- _RECORDS_:
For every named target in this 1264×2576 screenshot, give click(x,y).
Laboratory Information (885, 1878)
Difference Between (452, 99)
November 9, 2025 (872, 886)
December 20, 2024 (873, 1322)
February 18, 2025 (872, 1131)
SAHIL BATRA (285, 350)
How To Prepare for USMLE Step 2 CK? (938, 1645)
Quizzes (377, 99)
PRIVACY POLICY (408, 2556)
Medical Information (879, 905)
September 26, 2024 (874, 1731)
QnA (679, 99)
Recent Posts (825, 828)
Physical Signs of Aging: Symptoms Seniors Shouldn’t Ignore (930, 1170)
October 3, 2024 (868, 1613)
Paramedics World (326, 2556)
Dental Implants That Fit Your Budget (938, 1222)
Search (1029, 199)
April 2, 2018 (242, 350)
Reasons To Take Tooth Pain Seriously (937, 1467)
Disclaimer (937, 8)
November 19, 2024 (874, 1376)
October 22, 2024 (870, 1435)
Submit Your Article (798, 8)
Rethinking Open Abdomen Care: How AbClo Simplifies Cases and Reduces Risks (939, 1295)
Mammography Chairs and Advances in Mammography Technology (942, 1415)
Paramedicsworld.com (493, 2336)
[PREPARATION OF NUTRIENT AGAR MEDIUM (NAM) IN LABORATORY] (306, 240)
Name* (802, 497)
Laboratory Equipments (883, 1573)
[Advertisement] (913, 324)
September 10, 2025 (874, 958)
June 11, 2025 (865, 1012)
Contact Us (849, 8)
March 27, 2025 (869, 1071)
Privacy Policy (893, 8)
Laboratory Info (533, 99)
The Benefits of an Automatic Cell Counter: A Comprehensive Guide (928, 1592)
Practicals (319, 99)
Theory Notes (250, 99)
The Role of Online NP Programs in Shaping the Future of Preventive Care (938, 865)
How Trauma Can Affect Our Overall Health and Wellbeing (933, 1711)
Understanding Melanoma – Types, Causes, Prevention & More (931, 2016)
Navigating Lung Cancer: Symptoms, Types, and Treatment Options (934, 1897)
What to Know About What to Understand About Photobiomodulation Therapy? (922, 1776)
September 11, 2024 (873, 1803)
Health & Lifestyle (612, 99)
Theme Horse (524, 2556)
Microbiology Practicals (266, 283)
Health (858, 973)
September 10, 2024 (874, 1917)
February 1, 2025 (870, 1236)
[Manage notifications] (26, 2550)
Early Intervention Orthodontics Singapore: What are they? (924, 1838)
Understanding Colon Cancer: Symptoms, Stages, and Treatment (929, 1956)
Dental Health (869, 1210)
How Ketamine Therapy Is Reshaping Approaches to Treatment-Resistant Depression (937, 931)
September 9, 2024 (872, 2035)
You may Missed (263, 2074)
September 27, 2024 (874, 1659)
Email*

- _PROBLEM_: Go through the listing and copy each line that includes the string "Dental".

- _EXPECTED OUTPUT_:
Dental Implants That Fit Your Budget (938, 1222)
Dental Health (869, 1210)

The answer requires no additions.